Pour chaque polluant, l’effet de l’augmentation d’un IIQ du niveau de sa concentration atmosphérique a été recherché dans un modèle multi-polluants (prenant en compte les corrélations), ajusté sur l’âge maternel, l’origine ethnique, la parité, l’indice de masse corporelle de pré-grossesse, la couverture par une assurance santé, la consommation de tabac et d’alcool pendant la grossesse, la saison de conception, l’année de naissance et le site investigateur.
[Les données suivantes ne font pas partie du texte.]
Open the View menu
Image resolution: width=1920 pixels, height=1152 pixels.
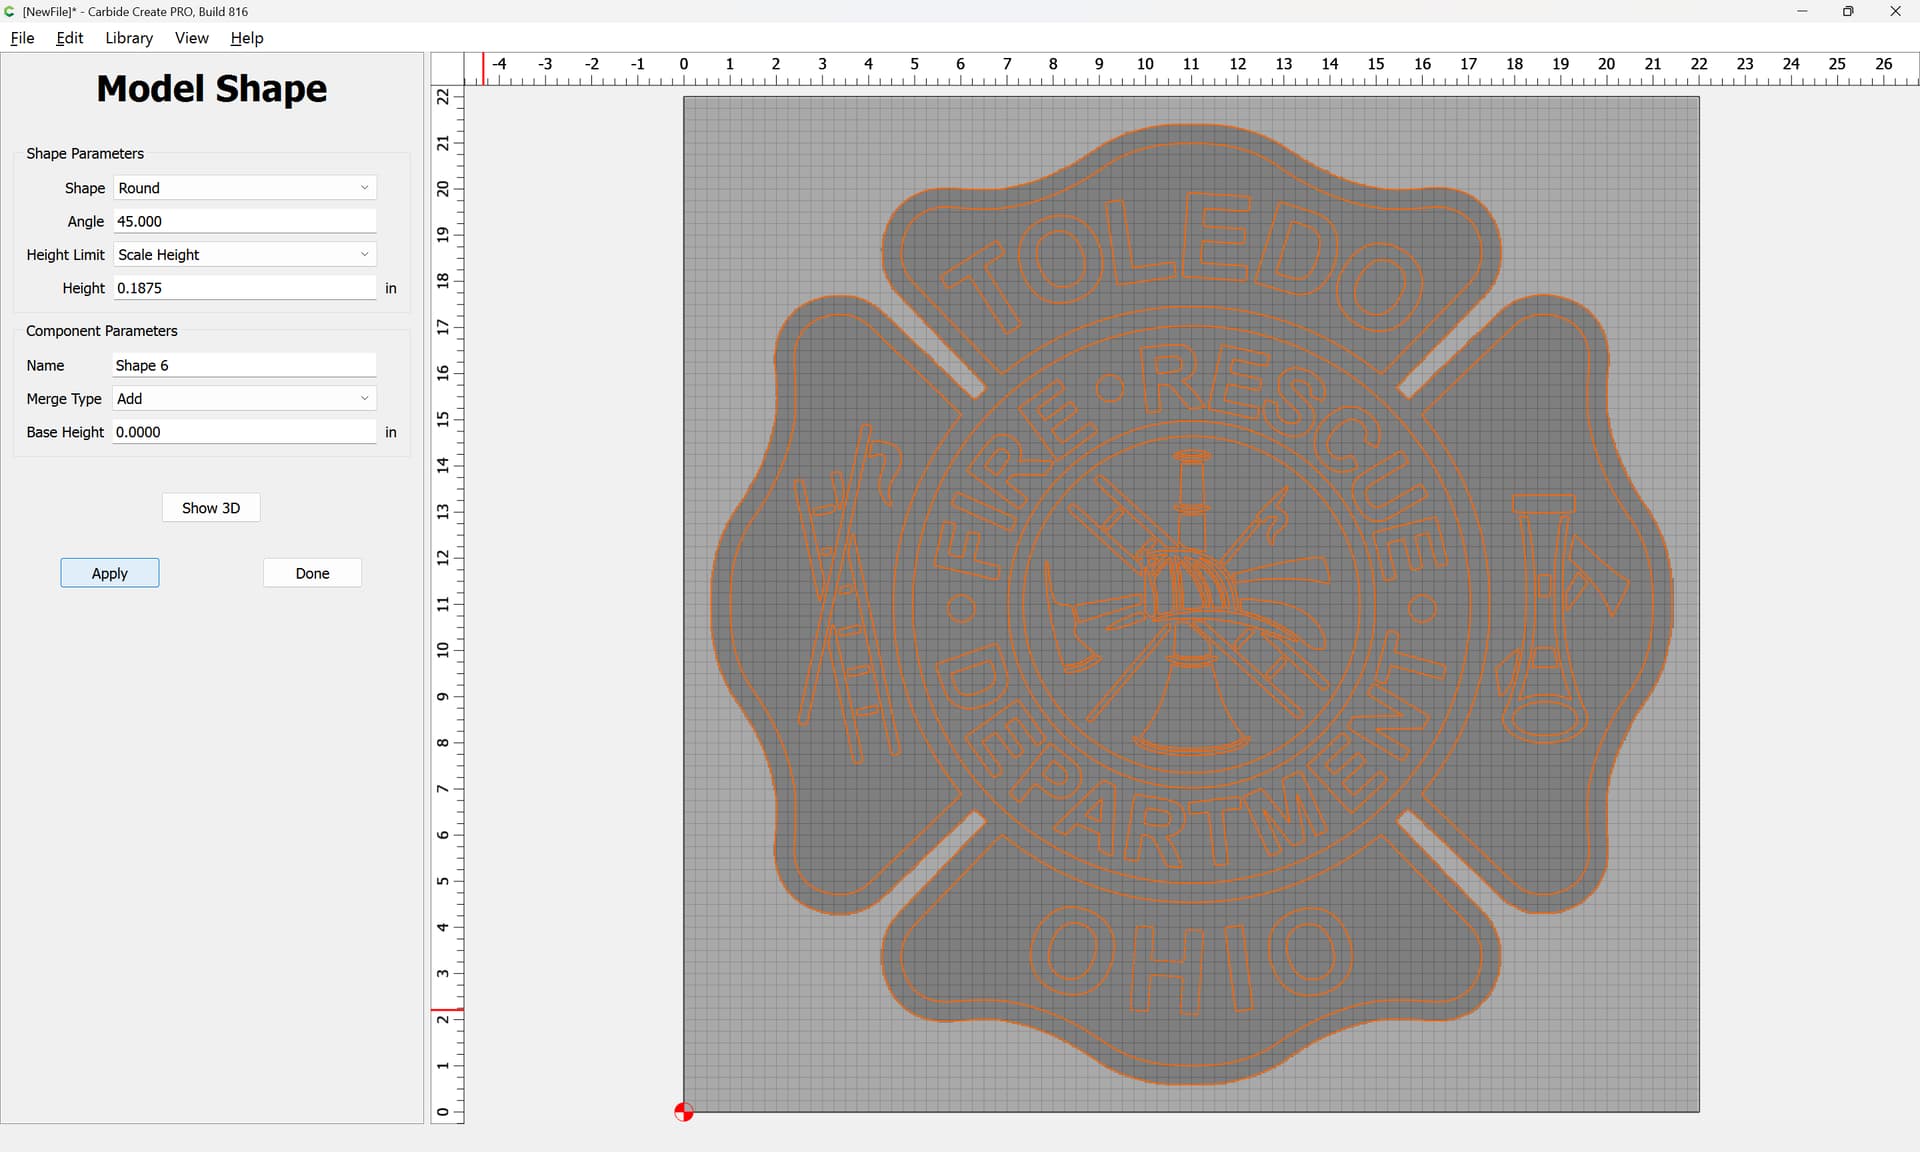pyautogui.click(x=191, y=38)
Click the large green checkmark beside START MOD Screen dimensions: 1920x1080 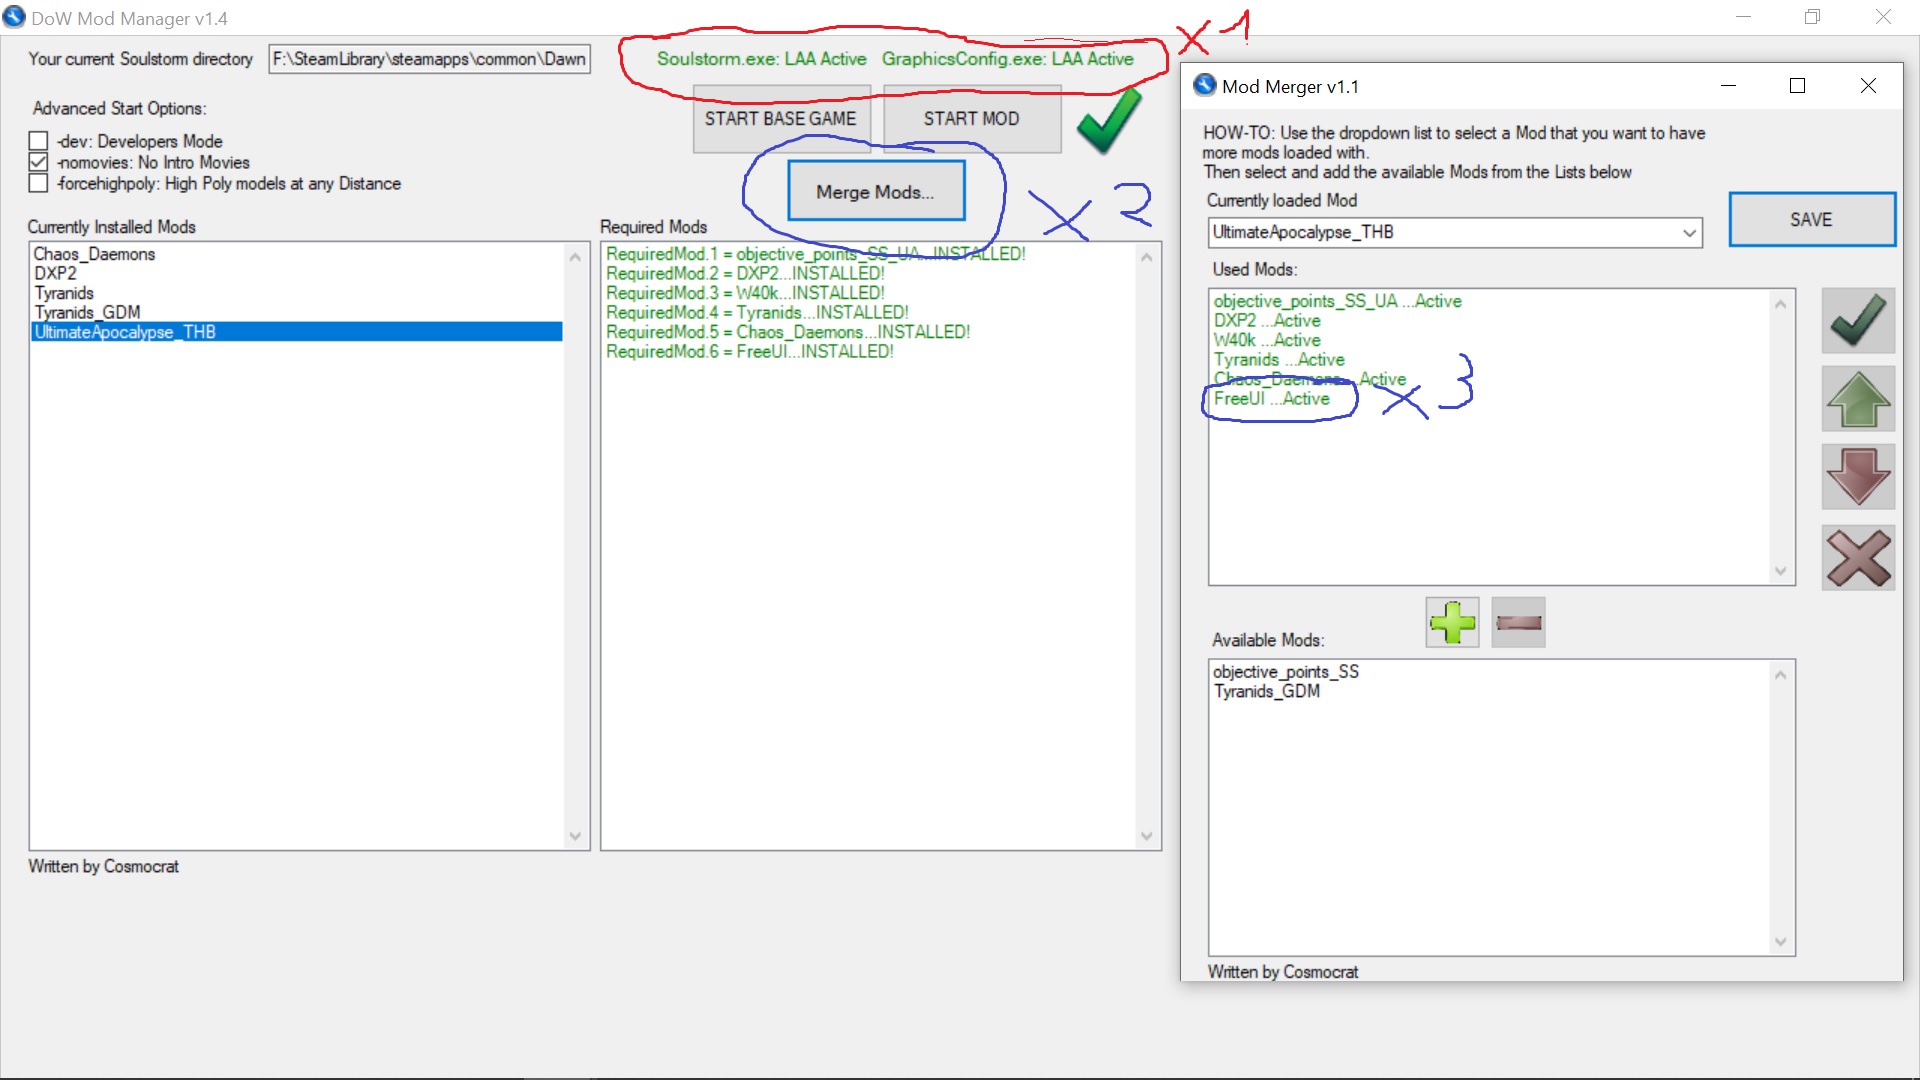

L’effet sur le risque de RPM, quel que soit l’âge gestationnel, a été estimé par comparaison des 15 588 accouchements avec RPM au groupe de référence des accouchements qui s’étaient déroulés « normalement » (rupture des membranes en cours de travail), quel que soit l’âge gestationnel également (n = 207 787). Une analyse de sensibilité a été effectuée dans la sous-population des femmes ayant accouché à terme (n = 197 246) dans laquelle la prévalence de la RPM était de 5,3 %. Pour l’analyse de l’effet de l’exposition pendant toute la grossesse sur le risque de RPMAT (n = 5 111 cas), la période d’exposition dans le groupe témoin a été arrêtée à la 37ème SA (fin de la période à risque de RPMAT).

L’exposition chronique au CO et au SO2 apparaît associée au risque de RPM (risques relatifs [RR] respectifs égaux à 1,09 [IC95 : 1,04-1,14] et 1,15 [1,06-1,25]), mais pas au risque de RPMAT. Les analyses ne retrouvent pas d’effets des NOx ni des PM2,5 sur le risque de RPM en général ou de RPMAT en particulier, mais les niveaux de ces polluants étaient très inférieurs à ceux de l’étude espagnole, par ailleurs comparable (analyse de cohorte rétrospective). Les valeurs médianes étaient ainsi de 28,9 μg/m3 pour les NOx dans la présente étude (IIQ : 24,2 μg/m3) contre 102,6 μg/m3 (IIQ : 39,5 μg/m3) à Barcelone, et de 11,9 (4,7) μg/m3versus 19,8 (4,1) μg/m3 pour les PM2,5.

 

Effets de l’exposition aiguë

L’hypothèse d’un rôle déclenchant de l’exposition à un pic de pollution a été testée à partir des données de concentration des différents polluants, heure par heure, au cours de la semaine précédant l’admission à la maternité. L’augmentation d’un IIQ de la concentration d’ozone la veille de l’admission (moyenne des 24 heures précédant le jour de l’admission), ainsi que le jour même, augmentent le risque de RPM : RR respectifs égaux à 1,04 (1,06-1,25) et 1,06 (1,04-1,14). L’analyse sur la période des cinq dernières heures avant l’admission (dans un sous-échantillon de 171 782 naissances avec données disponibles) confirme l’effet de la concentration d’ozone et met en évidence celui du niveau des PM2,5 (3 à 4 % d’augmentation du risque de RPM par incrément d’un IIQ), qui était sans influence dans l’analyse sur toute la durée de la grossesse. Ces résultats incitent à poursuivre l’exploration du rôle de l’exposition aux polluants atmosphériques, en examinant ses effets possibles pour différentes fenêtres d’exposition.

 


Publication analysée :

* Wallace M1, Grantz K, Liu D, Zhu Y, Kim S, Mendola P. Exposure to ambient air pollution and premature rupture of membranes. Am J Epidemiol 2016; 183: 1114-21. doi: 10.1093/aje/kwv284

1 Epidemiology Branch, Division of Population Health Research, Eunice Kennedy Shriver National Institute of Child Health and Human Development, Rockville, États-Unis.